Smart Retailing Using IoT and Real-Time Analytics

  • Authors

    • Chloe King Senior Consultant, PwC, UK Author

    DOI:

    https://doi.org/10.67228/3071642X/IJCFDE-2022PII6U6S

    Published 11-04-2022

  • Smart Retailing, Internet of Things (IoT), Real-Time Analytics, Artificial Intelligence, Edge Computing, Cloud Computing, RFID, Customer Experience, Predictive Analytics, Retail Automation

    Issue

    Section

    Articles

    How to Cite

    King, C. (2022). Smart Retailing Using IoT and Real-Time Analytics. International Journal of Commerce, Finance and Digital Economy, 5(2), 01-16. https://doi.org/10.67228/3071642X/IJCFDE-2022PII6U6S
  • Abstract

    The Internet of Things (IoT) and real-time data analytics have revolutionized the retail sector, creating a smart, customer-centric environment that enables personalized shopping experiences, operational efficiency, and data-driven decision-making. Retail systems can have issues with over- or understocking, ineffective supply chain management, slow service times to customers, and lack of information regarding customer behaviors. Smart retailing is a solution that overcomes all these problems by combining the power of real-time analytics platforms with IoT sensors, Radio Frequency Identification (RFID), smart shelves, computer vision, cloud computing, and edge computing, as well as AI. These technologies allow for real-time stock tracking, self-service desks, demand prediction, individualised suggestions, real-time pricing and intelligent customer interaction. Real-time analytics also allows retailers to process large volumes of data in real-time to make more accurate decisions and minimize the costs of their operations. This paper introduces a comprehensive study and development of smart retail systems powered by IoT and real-time analytics, covering the technological evolution, system architecture, applications, challenges as well as research motivations.
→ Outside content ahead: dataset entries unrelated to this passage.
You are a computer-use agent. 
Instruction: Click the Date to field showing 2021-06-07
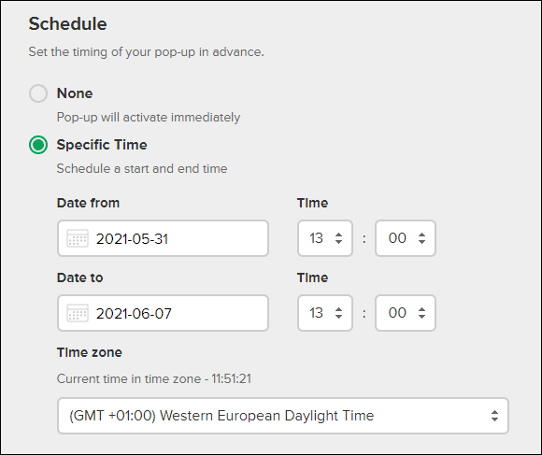pyautogui.click(x=163, y=313)
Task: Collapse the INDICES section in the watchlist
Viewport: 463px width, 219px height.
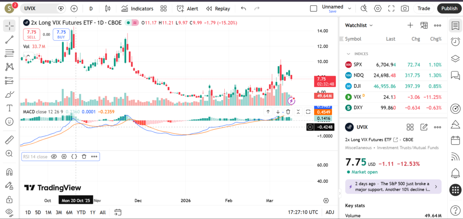Action: pos(349,54)
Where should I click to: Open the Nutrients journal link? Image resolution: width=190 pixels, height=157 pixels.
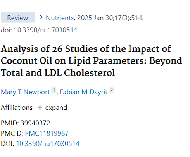pyautogui.click(x=60, y=18)
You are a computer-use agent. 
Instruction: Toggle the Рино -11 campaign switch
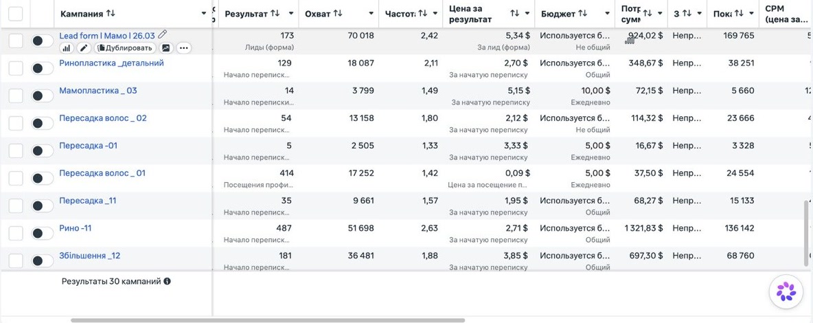(x=43, y=233)
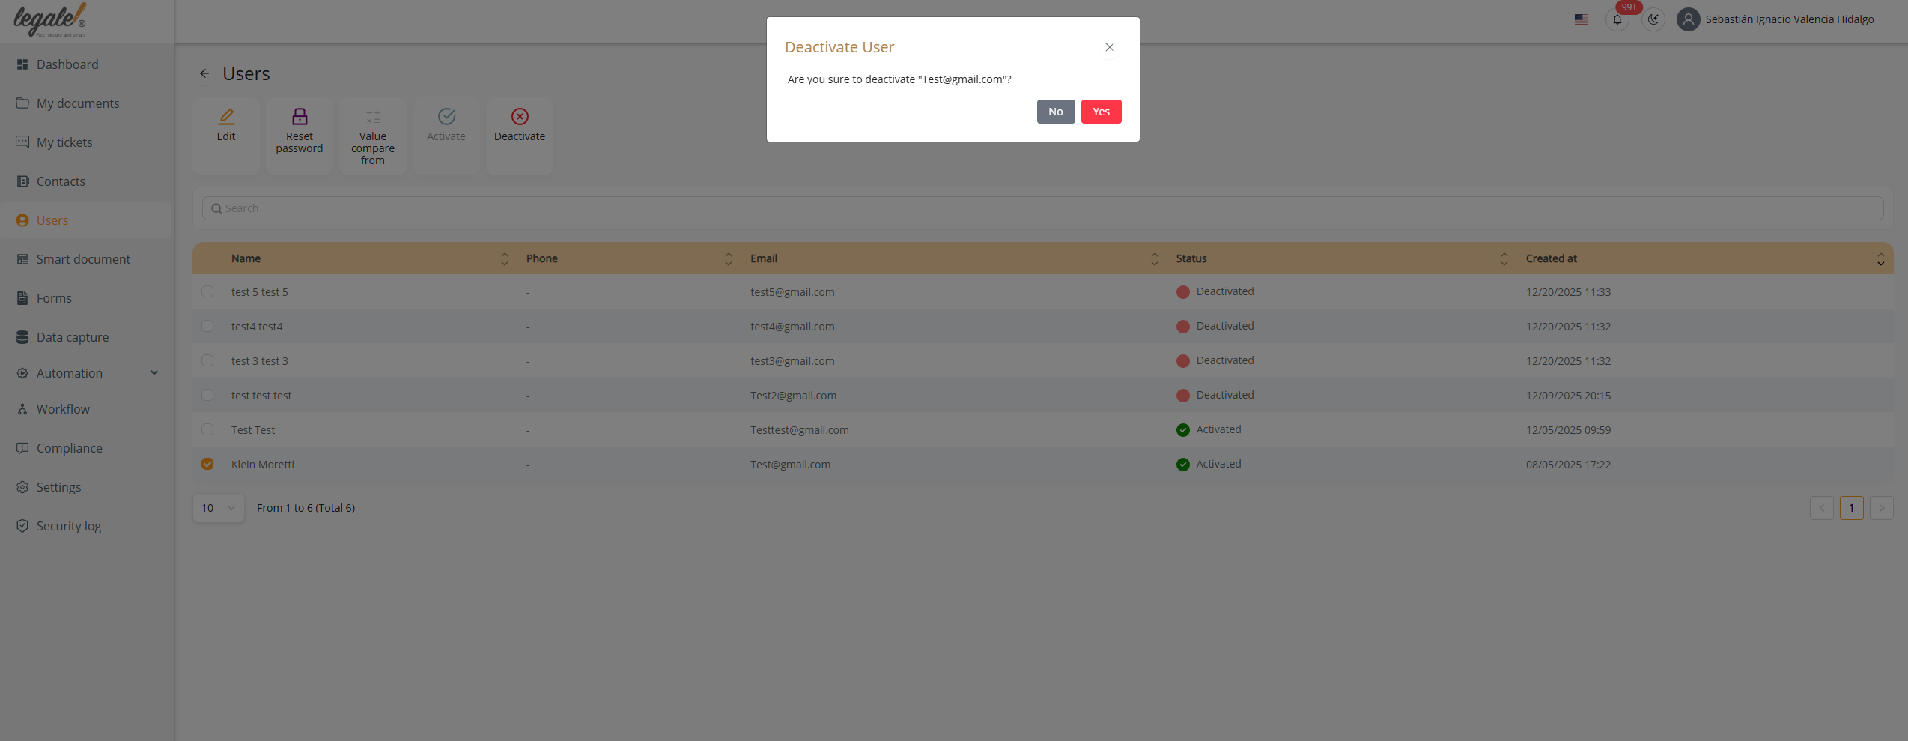Image resolution: width=1908 pixels, height=741 pixels.
Task: Uncheck the Klein Moretti row checkbox
Action: 207,465
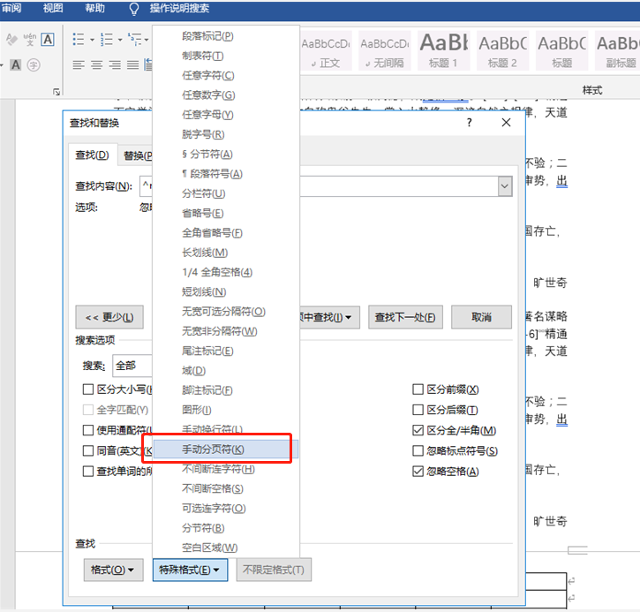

The research underscores the need for comprehensive, interdependent smart devices and robust analytical tools to create smart retail spaces, which can adapt to market dynamics and consumer choices in real time. In addition, the paper highlights the existing challenges, such as data privacy, cybersecurity threats, interoperability concerns, scalability, and implementation cost, which inspire future research on creating secure, scalable, and AI-integrated smart retail ecosystems for the next generation of digital commerce.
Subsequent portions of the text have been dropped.